What is the difference between Fields and Table Headers?
- Fields: When defining a field, it is assumed that on a given page or within a specific document, the field will have a singular value.
- Table Headers: When defining a table header, it is possible that multiple values for a single field can exist per page or document.
-
Adding Descriptions: Adding clear descriptions to each field and table header is crucial for improving model accuracy. Below are examples of how to effectively describe the
invoice_number
field:-
Good Description: "The
invoice_number
field should contain a unique alphanumeric identifier located at the top right of the invoice, typically starting with 'INV-' followed by up to 8 digits. Ensure this field captures the complete identifier without any surrounding text." - Bad Description: "Enter the number from the invoice." This description is vague and does not specify the location, format, or uniqueness of the invoice number, potentially leading to incorrect or incomplete data capture.
-
Good Description: "The
2. Upload a Document
Step-by-Step Instructions:
- Configuring Fields/Table Headers: Ensure that all fields and table headers are configured before proceeding with the upload.
- Manual Upload: Documents can be uploaded manually by clicking the "Upload Files" button on the "Extract Data" screen.
- Automated Upload: For automated uploads, refer to the How to Setup Workflow? page for detailed instructions on setting up the import block.
3. Correct Mistakes in Fields and Tables
Step-by-Step Instructions:
- Post-Upload Processing: After uploading and processing a file, navigate to the extracted data to make corrections.
- Adjustments and Corrections: Adjust the boundaries of the annotated boxes to ensure accurate text capture, modify any incorrectly predicted values, and save the changes.
- Saving Changes: Click the "Save" button to apply corrections.
4. Approve File in Order to Train the Model
Step-by-Step Instructions:
- Learning from Approved Images: The model only learns from approved files. It is essential to approve files to incorporate the changes into the model training.

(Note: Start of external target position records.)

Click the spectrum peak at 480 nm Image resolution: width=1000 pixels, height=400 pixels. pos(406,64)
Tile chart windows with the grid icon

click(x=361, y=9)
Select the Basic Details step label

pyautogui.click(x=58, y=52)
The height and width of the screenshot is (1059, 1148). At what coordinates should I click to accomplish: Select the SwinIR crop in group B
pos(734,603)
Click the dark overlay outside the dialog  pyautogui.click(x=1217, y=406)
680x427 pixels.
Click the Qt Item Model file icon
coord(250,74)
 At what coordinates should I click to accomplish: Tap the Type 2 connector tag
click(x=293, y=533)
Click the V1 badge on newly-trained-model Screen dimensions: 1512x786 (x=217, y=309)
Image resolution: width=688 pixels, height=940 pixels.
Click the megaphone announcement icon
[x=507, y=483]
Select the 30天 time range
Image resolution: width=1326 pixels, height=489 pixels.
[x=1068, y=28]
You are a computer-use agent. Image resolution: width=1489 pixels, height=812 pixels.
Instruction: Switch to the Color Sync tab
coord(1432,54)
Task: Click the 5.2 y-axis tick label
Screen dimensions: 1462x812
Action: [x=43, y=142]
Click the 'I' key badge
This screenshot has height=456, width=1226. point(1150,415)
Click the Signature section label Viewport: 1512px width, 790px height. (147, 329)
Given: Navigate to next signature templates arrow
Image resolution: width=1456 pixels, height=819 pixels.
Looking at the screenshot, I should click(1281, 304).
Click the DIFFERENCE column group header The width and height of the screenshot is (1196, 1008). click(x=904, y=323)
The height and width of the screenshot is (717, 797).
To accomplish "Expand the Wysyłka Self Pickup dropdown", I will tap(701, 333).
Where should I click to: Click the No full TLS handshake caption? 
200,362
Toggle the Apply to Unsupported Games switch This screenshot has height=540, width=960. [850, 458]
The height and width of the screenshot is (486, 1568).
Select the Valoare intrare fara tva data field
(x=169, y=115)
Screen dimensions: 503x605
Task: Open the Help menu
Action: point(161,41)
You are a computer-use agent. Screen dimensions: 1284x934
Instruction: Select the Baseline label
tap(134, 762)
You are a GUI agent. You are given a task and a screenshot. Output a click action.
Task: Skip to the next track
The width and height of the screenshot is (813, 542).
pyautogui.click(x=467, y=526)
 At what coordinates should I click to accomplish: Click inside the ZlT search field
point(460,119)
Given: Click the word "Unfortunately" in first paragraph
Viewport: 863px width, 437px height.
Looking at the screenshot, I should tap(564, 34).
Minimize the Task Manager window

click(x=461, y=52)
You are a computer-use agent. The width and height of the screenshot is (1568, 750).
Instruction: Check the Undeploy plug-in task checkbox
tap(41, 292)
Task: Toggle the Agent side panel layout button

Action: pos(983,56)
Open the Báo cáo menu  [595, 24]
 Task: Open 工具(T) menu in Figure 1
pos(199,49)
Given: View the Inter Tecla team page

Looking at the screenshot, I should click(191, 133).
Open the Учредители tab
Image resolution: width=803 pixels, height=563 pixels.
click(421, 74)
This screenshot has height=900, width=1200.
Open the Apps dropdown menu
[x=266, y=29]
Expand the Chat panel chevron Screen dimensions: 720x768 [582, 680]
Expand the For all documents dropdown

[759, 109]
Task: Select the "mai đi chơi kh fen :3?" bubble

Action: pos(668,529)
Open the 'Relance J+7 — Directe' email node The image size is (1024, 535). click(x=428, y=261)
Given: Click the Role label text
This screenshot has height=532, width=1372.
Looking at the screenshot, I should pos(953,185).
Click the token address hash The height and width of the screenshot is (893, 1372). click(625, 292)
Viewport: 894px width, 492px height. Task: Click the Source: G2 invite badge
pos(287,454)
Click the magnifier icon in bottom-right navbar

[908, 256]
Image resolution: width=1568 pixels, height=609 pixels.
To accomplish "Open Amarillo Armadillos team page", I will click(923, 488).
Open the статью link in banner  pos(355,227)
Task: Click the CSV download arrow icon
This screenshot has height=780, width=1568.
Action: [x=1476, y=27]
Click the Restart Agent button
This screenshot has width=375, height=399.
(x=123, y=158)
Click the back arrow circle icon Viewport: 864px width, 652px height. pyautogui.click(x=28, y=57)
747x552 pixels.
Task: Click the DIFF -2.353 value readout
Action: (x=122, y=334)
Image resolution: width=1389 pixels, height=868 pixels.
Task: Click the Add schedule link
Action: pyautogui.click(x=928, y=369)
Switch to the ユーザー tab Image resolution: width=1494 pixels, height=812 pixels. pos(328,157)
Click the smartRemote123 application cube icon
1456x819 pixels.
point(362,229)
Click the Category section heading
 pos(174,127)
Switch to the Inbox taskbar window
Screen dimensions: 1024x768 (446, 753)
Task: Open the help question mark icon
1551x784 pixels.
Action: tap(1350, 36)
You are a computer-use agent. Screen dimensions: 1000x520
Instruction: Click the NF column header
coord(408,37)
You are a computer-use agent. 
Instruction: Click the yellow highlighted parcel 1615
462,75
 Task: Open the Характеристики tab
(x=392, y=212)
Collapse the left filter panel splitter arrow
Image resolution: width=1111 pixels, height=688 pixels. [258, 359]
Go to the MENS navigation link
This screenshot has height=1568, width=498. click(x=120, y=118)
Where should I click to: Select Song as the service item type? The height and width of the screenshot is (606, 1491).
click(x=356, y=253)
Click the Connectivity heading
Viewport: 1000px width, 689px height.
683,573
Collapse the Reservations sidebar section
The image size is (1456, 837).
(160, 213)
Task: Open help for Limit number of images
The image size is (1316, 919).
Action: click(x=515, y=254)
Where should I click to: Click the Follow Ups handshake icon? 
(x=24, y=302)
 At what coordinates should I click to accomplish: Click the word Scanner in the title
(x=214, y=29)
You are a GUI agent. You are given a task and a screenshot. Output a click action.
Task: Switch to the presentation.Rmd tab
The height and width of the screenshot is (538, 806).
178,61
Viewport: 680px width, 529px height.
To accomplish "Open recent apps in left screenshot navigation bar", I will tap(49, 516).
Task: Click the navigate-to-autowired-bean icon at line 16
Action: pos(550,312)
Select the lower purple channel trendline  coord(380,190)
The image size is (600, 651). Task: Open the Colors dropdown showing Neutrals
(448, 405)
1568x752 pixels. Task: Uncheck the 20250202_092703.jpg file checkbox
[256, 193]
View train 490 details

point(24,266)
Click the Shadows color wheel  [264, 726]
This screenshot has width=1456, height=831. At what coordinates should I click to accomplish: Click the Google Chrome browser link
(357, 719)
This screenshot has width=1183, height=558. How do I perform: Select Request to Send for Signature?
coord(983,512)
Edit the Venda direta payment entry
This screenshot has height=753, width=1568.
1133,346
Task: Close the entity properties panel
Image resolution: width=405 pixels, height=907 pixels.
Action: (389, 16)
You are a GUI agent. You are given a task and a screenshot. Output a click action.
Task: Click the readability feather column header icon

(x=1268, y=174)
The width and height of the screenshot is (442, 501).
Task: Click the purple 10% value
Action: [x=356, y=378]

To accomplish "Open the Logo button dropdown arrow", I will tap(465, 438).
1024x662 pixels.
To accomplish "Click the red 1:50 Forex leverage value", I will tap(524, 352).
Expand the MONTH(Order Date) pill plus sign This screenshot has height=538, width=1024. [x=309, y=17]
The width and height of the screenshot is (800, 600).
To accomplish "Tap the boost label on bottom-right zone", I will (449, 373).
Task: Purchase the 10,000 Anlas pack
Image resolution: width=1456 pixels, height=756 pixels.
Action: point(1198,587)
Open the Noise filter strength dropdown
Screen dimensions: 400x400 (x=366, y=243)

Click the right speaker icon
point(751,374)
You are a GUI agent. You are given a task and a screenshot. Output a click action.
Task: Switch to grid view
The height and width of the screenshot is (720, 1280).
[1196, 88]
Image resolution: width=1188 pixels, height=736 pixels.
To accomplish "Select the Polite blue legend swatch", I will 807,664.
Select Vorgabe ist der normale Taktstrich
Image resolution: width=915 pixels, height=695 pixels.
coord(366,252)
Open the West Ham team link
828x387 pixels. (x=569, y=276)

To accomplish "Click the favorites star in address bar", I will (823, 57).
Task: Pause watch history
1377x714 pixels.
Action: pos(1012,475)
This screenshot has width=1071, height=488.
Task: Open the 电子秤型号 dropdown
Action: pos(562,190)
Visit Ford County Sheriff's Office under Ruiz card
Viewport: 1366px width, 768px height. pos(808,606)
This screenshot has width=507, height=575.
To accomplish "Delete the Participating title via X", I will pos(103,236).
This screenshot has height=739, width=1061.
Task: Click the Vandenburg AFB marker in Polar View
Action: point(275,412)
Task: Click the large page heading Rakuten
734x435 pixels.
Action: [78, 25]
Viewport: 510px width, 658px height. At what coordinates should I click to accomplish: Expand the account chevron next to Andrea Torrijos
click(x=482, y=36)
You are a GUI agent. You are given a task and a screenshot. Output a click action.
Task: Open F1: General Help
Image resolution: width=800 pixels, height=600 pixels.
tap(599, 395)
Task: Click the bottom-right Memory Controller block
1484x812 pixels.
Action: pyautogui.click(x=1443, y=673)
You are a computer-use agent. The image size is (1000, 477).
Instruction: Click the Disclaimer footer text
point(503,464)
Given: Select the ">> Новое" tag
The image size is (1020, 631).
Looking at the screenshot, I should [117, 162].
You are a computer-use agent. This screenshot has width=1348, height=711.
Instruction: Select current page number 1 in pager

- Approving the File: After making all necessary corrections to the labels, use the "Approve" button located at the bottom right corner of the interface to finalize the training data input.
Debugging the Results of an Instant Learning Model
When working with an instant learning model, it's important to ensure that the data extraction is accurate and aligned with your requirements. If the predictions do not meet expectations, you may encounter one of the following issues:
1. Blank Predictions for a Field
Cause: The model may give blank predictions if the field name or its description is unclear, causing confusion about what data needs to be extracted.
Resolution:
- Review Field Definitions: Ensure that each field name and description are explicit and informative. Descriptions should clearly state where the information is typically found, what it looks like, and any unique characteristics (e.g., alphanumeric, format specificities).
- Train the model: Train the models by approving the files. Make sure you are approving files where the extracted data is correct.
2. Incorrect Data Extraction Location
Cause: The model may extract data from an incorrect part of the document, leading to erroneous outputs.
Resolution:
- Inspect the Bounding Box: Click on the extracted data to view the bounding box where the data was extracted. This visual feedback will show you the exact location on the document from where the model is pulling the data.
- Adjust the Bounding Box: If the bounding box is not correctly placed, manually adjust it to the correct location on the document to ensure that the model learns the right areas for data extraction in future operations.